ACTION ITEM:
Copy out each line of the data below in which the string "give" appears.

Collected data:
_ _ _ _ _

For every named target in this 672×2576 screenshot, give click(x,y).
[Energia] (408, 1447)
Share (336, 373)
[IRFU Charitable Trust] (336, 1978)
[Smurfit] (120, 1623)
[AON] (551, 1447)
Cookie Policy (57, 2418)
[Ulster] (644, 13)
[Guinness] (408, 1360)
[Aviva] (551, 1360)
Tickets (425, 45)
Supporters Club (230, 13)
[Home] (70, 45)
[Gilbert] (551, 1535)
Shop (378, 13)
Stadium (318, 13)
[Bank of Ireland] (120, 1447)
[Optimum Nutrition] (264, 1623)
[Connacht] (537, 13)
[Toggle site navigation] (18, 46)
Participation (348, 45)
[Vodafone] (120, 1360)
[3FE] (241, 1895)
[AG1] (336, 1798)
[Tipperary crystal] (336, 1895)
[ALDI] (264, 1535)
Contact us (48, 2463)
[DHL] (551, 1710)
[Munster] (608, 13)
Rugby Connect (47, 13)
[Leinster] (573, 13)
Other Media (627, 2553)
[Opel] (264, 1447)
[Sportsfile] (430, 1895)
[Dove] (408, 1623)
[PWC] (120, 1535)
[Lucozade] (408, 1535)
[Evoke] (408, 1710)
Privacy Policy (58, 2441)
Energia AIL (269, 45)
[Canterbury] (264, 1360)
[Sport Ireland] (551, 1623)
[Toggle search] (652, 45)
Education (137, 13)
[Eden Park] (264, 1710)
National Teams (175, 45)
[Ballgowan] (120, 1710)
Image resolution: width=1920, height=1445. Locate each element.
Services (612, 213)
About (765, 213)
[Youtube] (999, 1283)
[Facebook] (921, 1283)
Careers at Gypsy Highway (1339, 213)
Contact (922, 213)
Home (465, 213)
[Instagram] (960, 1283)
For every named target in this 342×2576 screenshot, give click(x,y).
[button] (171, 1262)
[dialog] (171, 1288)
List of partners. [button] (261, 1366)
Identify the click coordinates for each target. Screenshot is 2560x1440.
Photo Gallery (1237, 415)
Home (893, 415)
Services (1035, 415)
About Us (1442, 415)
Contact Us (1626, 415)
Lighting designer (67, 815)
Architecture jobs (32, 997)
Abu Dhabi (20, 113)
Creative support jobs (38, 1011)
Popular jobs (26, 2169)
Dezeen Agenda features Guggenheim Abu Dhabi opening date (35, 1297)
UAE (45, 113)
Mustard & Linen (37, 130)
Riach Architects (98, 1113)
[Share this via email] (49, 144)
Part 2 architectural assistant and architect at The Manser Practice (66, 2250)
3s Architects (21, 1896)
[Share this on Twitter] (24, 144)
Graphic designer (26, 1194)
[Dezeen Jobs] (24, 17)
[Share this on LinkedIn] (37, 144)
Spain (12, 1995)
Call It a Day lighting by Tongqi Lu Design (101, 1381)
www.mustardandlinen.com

_ _ _ _ _

YOUR RESPONSE:
For every named target in this 672×2576 screenshot, give click(x,y).
For every named target in this 342×2576 screenshot, give click(x,y).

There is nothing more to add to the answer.